Open OkannShn opened 7 months ago

OkannShn commented 7 months ago

I am exploring the potential for optimizing the WAMR runtime performance by leveraging architecture-specific instructions. The key challenge is to achieve this while maintaining the universal applicability of the bytecode, ensuring it remains architecture-agnostic and can be executed on any platform, including ARM, Xtensa, and others.

Currently, WAMR generates bytecode that is generic and can run across different architectures. This approach is excellent for portability but doesn't take full advantage of the unique capabilities and instructions specific to each architecture, which could potentially enhance performance.

I am curious if there is a way to incorporate these architecture-specific optimizations in a manner that does not require changes to the bytecode generation process. I am not sure where to start right now.

Any insights, suggestions, or discussions on how we might approach this would be greatly appreciated. I believe this could be a significant step forward in optimizing WAMR for specific hardware, without sacrificing its cross-platform utility.

Thank you for any suggestions.

lum1n0us commented 7 months ago

I honestly don't have a definitive answer but an opinion, which I can share. My opinion may be wrong. Please tell me if it is. And @wenyongh @XuJun2019 @TianlongLiang , if you agree or disagree, please jump in.

If this is for interpreter mode, need to make sure using architecture-specific instructions in bytecode handlers. quit simple and straight, right?

But it starts to become complex when talking about jit mode and aot mode. In WAMR, we depends on LLVM to do optimization and code generations. In a nutshell, we transfer Wasm bytecodes to LLVM IR firstly and let LLVM finish the show. So, about "architecture-specific instructions*, I think there are some directions:

I hope these thoughts helpful? Please let me know what you think.

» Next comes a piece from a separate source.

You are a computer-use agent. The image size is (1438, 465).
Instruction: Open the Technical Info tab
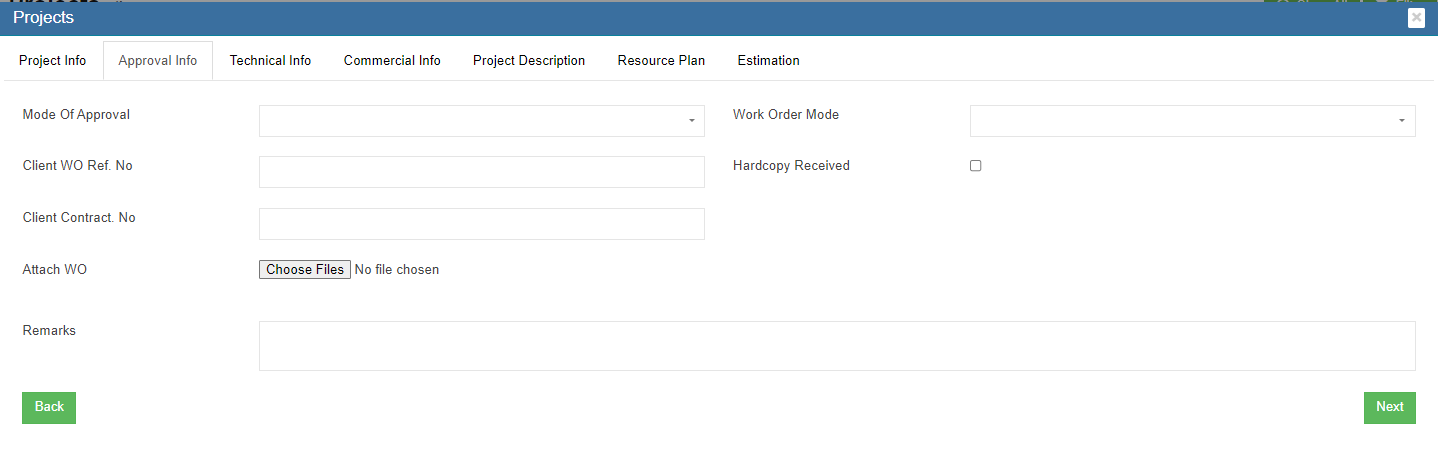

wenyongh commented 7 months ago

Yes, not sure what WAMR generates bytecode means here? Is it the pre-compiled bytecode generated by wasm loader for fast-interp, or the LLVM IR (or machine code) generated by the aot compiler?

For interpreter, I have no idea how to generate architecture-specific bytecodes, since they are general bytecodes currently. Maybe like @lum1n0us mentioned, architecture-specific instructions in bytecode handlers is a good way, another way may be to implement the interpreter with assembly code to improve the performance, but it is really complex.

For aot compiler, per my understanding, there may be three ways: 1) generating architecture-specific LLVM IR, for example, register translation callback for each wasm opcode, if the callback is found, then the aot compiler calls it to generate the LLVMR IRs for that opcode, otherwise, calls the common translation function to generate the LLVM IRs

2) adding architecture-specific LLVM passes, allow to register new passes (e.g. from wamr built-in implementation or or from .so file) and apply them, and note that wamrc already has option --enable-llvm-passes=<passes> now

3) using architecture-specific codegen, no idea how to affect the codegen process yet, since now aot compiler just calls LLVMTargetMachineEmitToMemoryBuffer or LLVMTargetMachineEmitToFile to get the object file which contains the machine code.